Razzismo, somala denudata a Ciampino, scritte contro romeno carbonizzato

“Mi hanno tenuta nuda quattro ore in una stanza dell’aeroporto di Ciampino. Prima mi hanno accusato di essere una ladra di bambini, poi di traffico di clandestini e per ultimo di essere un corriere della droga”. Ma Amina Sheikh Said, donna somala di 51 anni, sposata con un italiano e cittadina italiana, era solo una nonna che riportava in Italia i suoi quattro nipotini da Londra.

Ancora intolleranza e razzismo. Dopo il cinese picchiato da una gang di minorenni in un quartiere popolare della capitale, la denuncia di una donna d’origine somala sembra confermare un clima di intolleranza che non ha confini. Secondo i sondaggi, il razzismo è già emergenza.

E a Sesto San Giovanni, nell’hinterland di Milano, davanti ai ruderi dell’industria Falck dove dieci giorni fa è morto carbonizzato nella sua baracca un ragazzino romeno, qualcuno ha scritto frasi razziste. “Frasi indegne”, ha tuonato il sindaco della città. Sono state tracciate sui muri delle case di via Trento, proprio dove il quattordicenne romeno è morto bruciato. “Frasi contrarie alla tradizione della nostra gente e alla sua storia di accoglienza”. Le scritte sono state cancellate ma in città resta la preoccupazione per un sentimento xenofobo che pare serpeggi in strati sempre più ampi della popolazione.

Tornava a Roma dopo aver fatto visita ai quattro figli che abitano a Londra, la donna somala che ha denunciato di essere stata vittima di ingiurie razziste. Era il 21 luglio. Insieme a lei aveva per mano quattro dei suoi nipotini, tre di un figlio e uno di un altro, bambini tra i sette e gli 11 anni.

L’hanno chiamata negra; l’hanno “umiliata, maltrattata e oltraggiata” come spiegano i rappresentanti dell’associazione Antigone che sostengono legalmente la battaglia di Amina. “Arrivata all’aeroporto di Ciampino – racconta l’associazione – la Polizia di Frontiera esamina i documenti dei bimbi e decide che qualcosa non va. I minori hanno cognomi diversi tra loro”.

• Attività 1
Nel brano sul razzismo, Amina Sheikh Said racconta di cosa l'hanno accusata all'aeroporto di Ciampino. Elenca tutte queste accuse.
• Attività 2
Riprendi il brano sul razzismo dall'ultima frase riportata e continua il racconto.
I dati riportati di seguito sono materiale separato dal brano.

Voci memorizzate
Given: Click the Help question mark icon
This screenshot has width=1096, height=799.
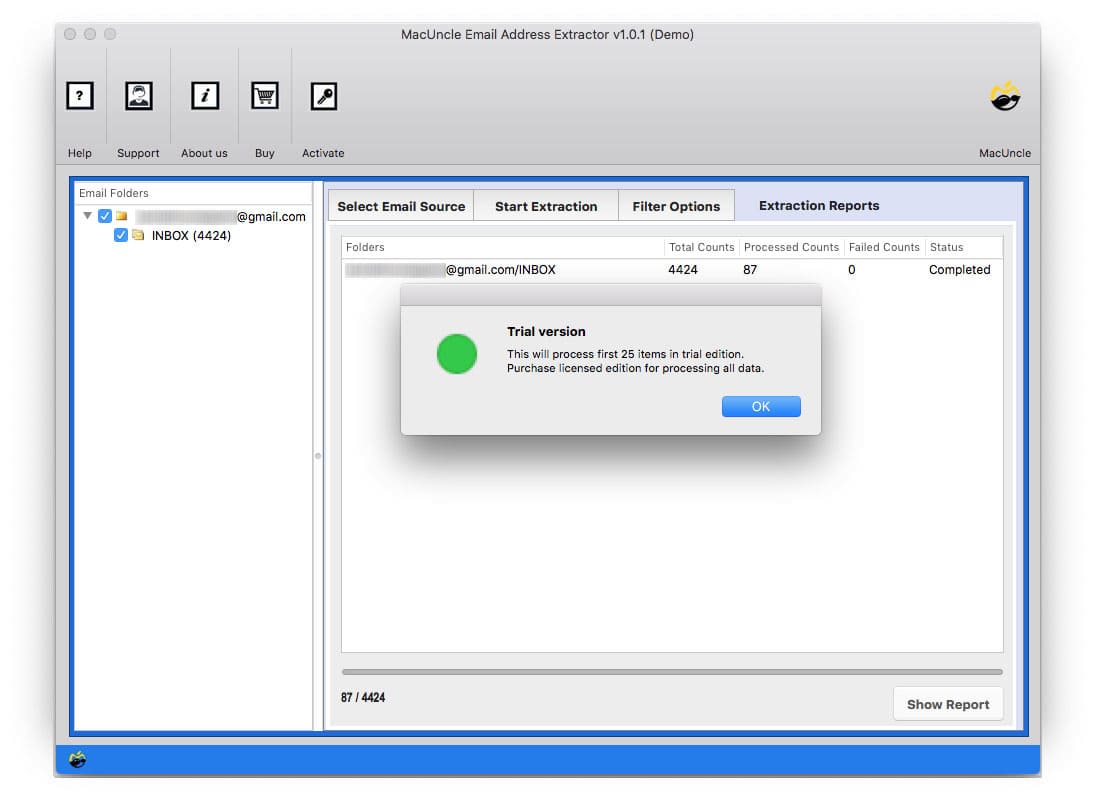Looking at the screenshot, I should tap(80, 96).
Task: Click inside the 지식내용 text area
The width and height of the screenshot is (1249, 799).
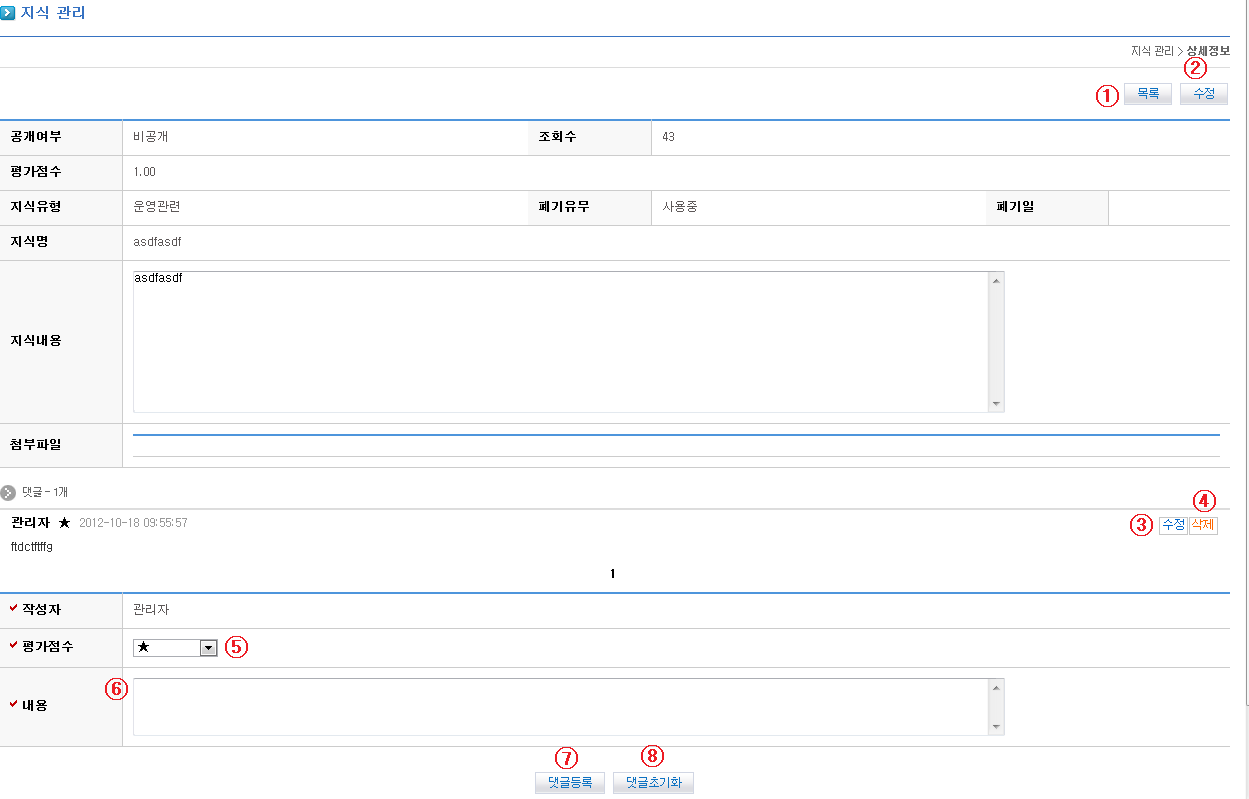Action: click(x=560, y=341)
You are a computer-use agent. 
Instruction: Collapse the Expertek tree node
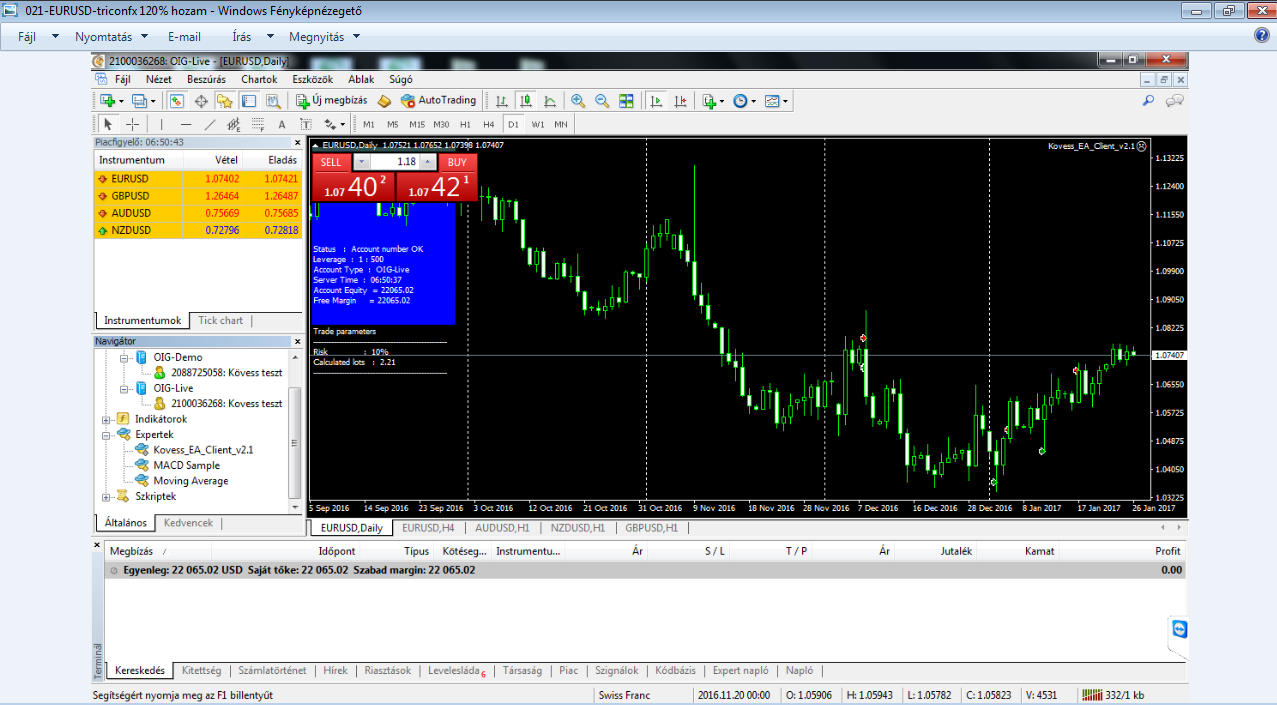point(108,435)
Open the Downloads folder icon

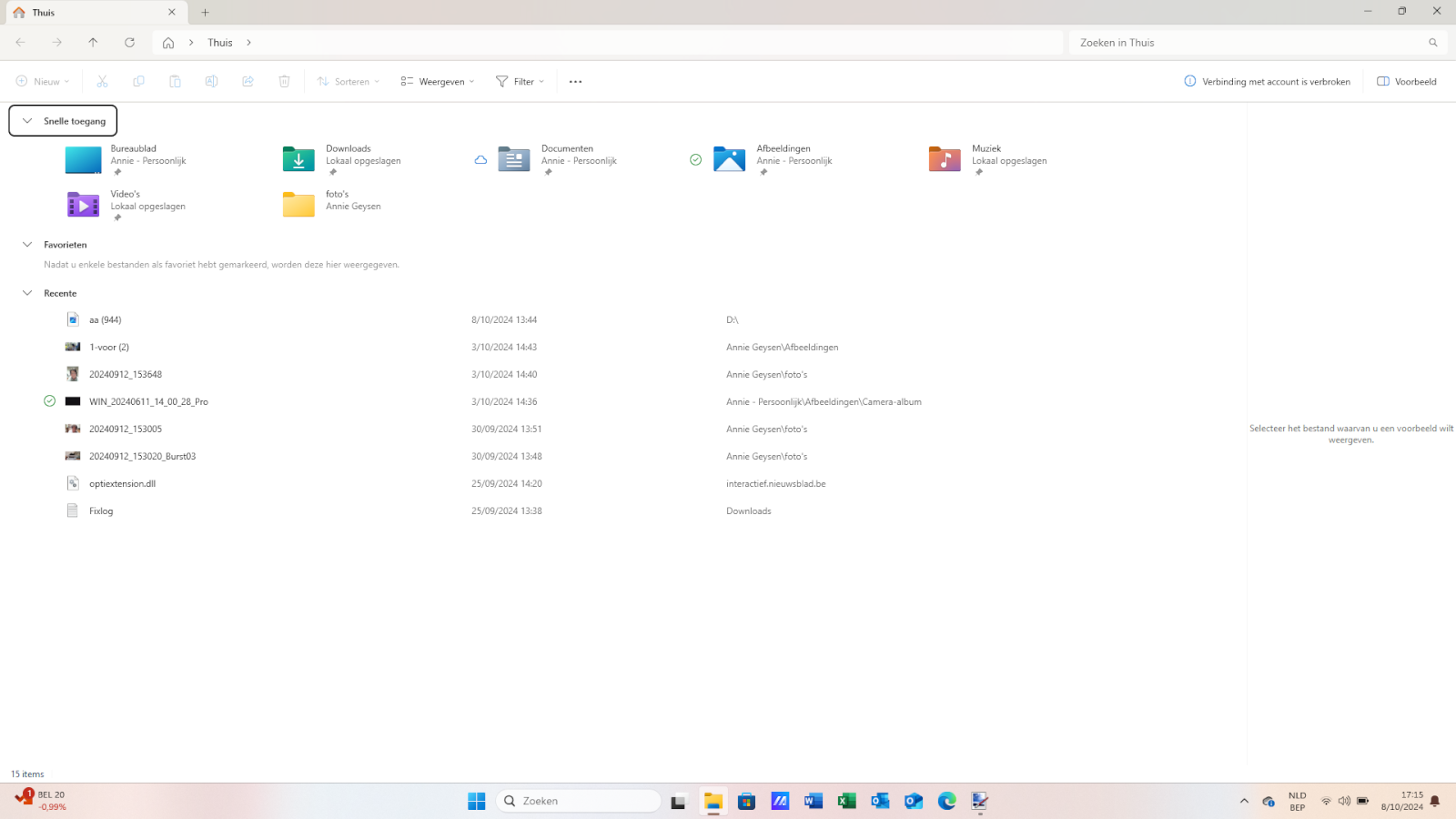tap(298, 159)
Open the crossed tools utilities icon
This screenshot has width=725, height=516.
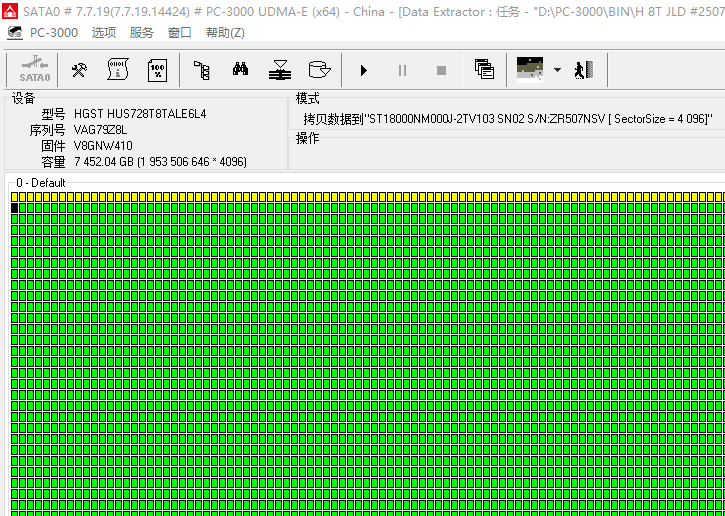79,70
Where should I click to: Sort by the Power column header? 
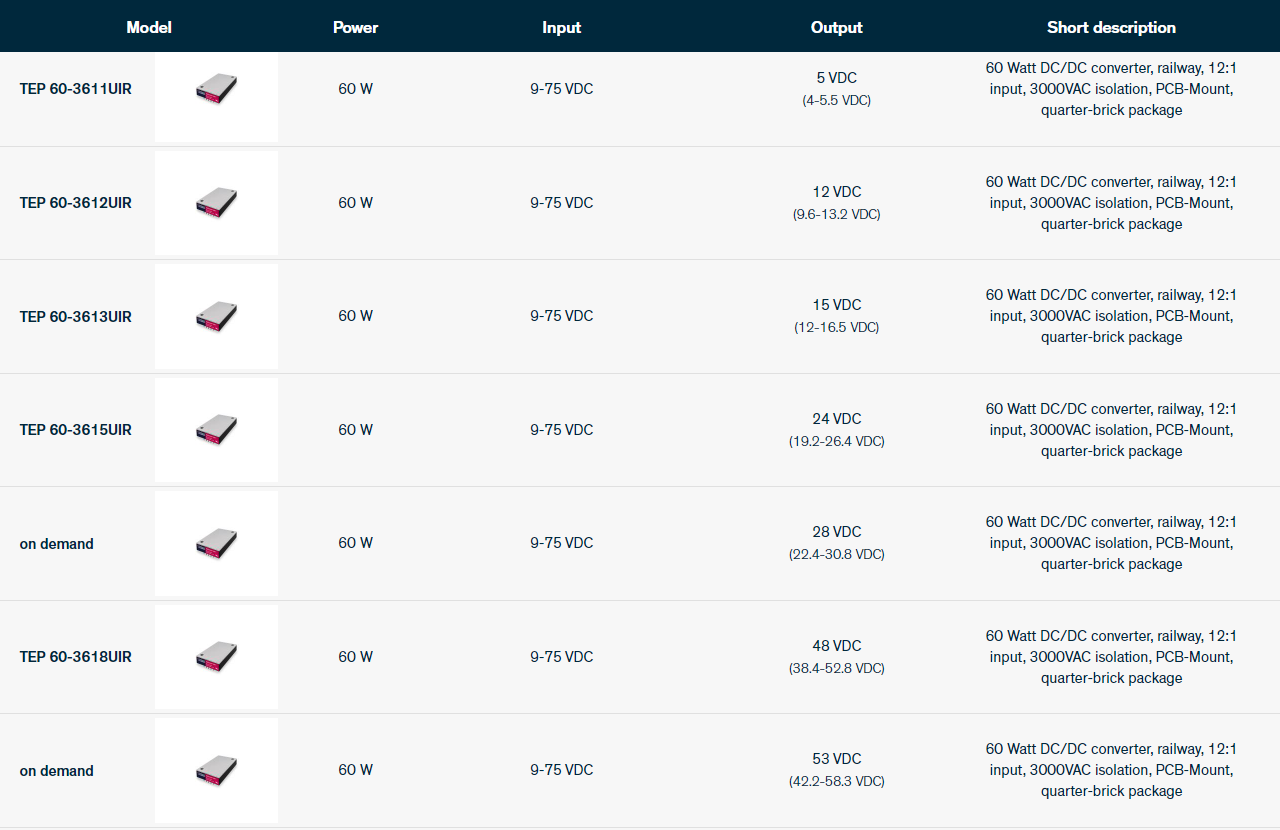(x=355, y=28)

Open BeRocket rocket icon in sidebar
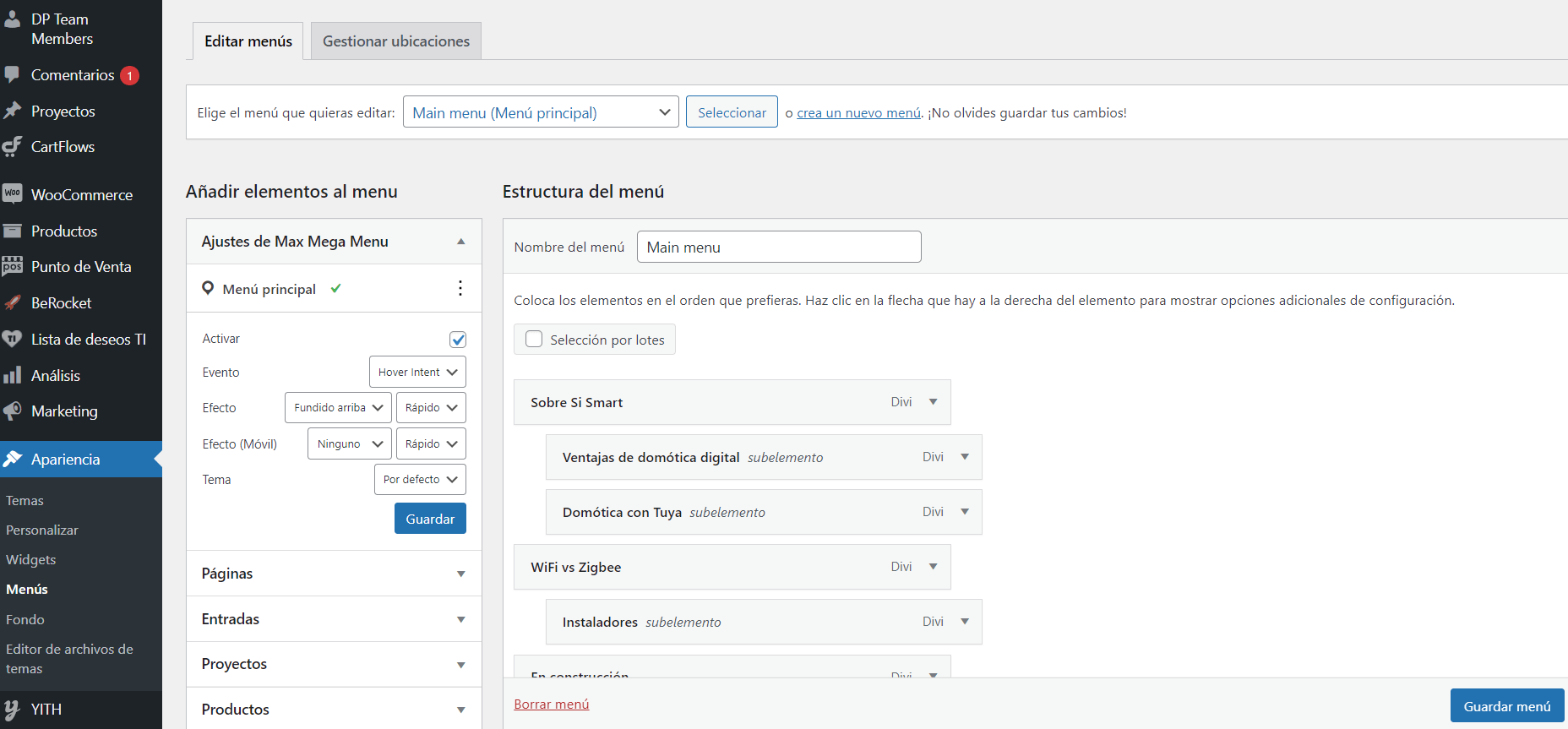12,303
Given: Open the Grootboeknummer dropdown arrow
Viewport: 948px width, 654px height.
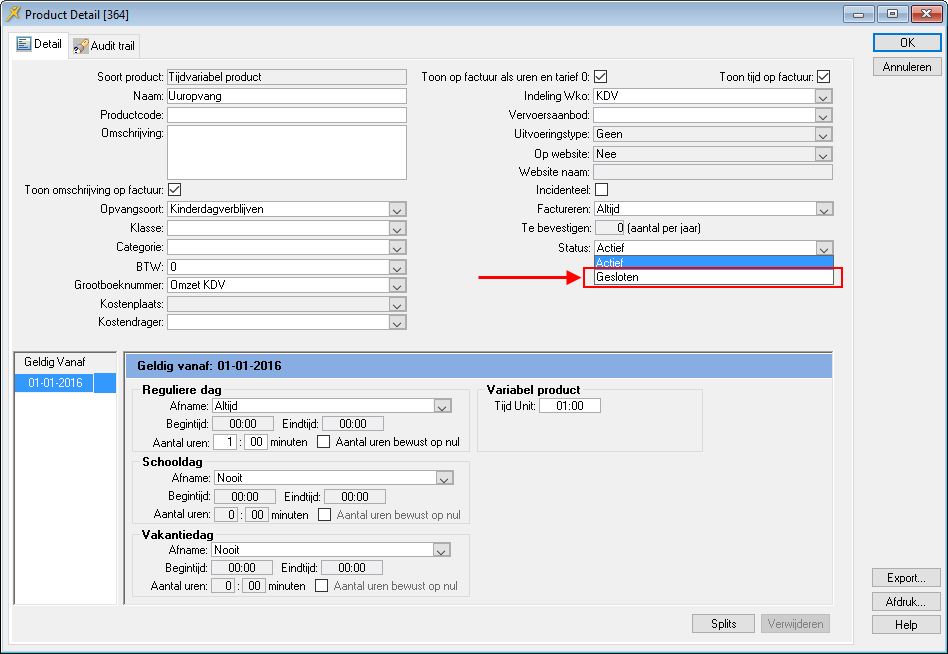Looking at the screenshot, I should 397,285.
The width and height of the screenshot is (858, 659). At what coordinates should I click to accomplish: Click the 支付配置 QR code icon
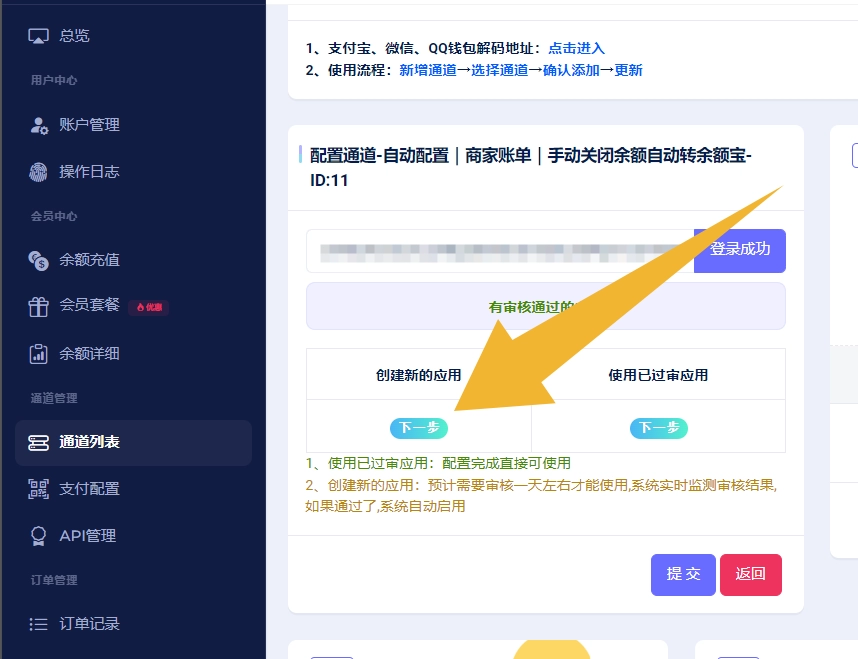38,489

• Risposta 1
- Essere una ladra di bambini
- Traffico di clandestini
- Essere un corriere della droga

• Risposta 2
“Il marito che aspettava la famiglia in aeroporto, viene fatto entrare nell’area doganale”, spiega l’associazione. “Lo accusano con spregio di essere correo nel reato di favoreggiamento dell’immigrazione clandestina”. Ispezionano i bagagli. “Amina è condotta in una stanza e fatta spogliare per un’ispezione corporale. Le resta addosso il solo reggiseno. Due donne – racconta ancora Antigone – le dicono che si sarebbe dovuta sottoporre all’esplorazione anale e vaginale. Amina rifiuta. Chiede almeno che sia un medico a farlo”.

Le due donne incaricate dell’ispezione la ingiuriano: “Ti spedisco in carcere”; “Come sei nera fuori lo sei dentro”; “Daremo i bambini all’assistente sociale”. La sospettano di essere un corriere della droga. Per oltre quattro ore, Amina rimane svestita di fronte a un numero imprecisato di persone che entrano ed escono dalla stanza, poi viene ammanettata e distesa su una barella, coperta da un telo di cellophane da imballo. Viene portata in ambulanza al Policlinico Casilino. Dalla perquisizione non emerge niente.

“Nessuno le rilascia alcun verbale – dicono le associazioni – delle perquisizioni effettuate non rimane traccia. Le annunciano che contro di lei è stato aperto un procedimento penale per resistenza a pubblico ufficiale”.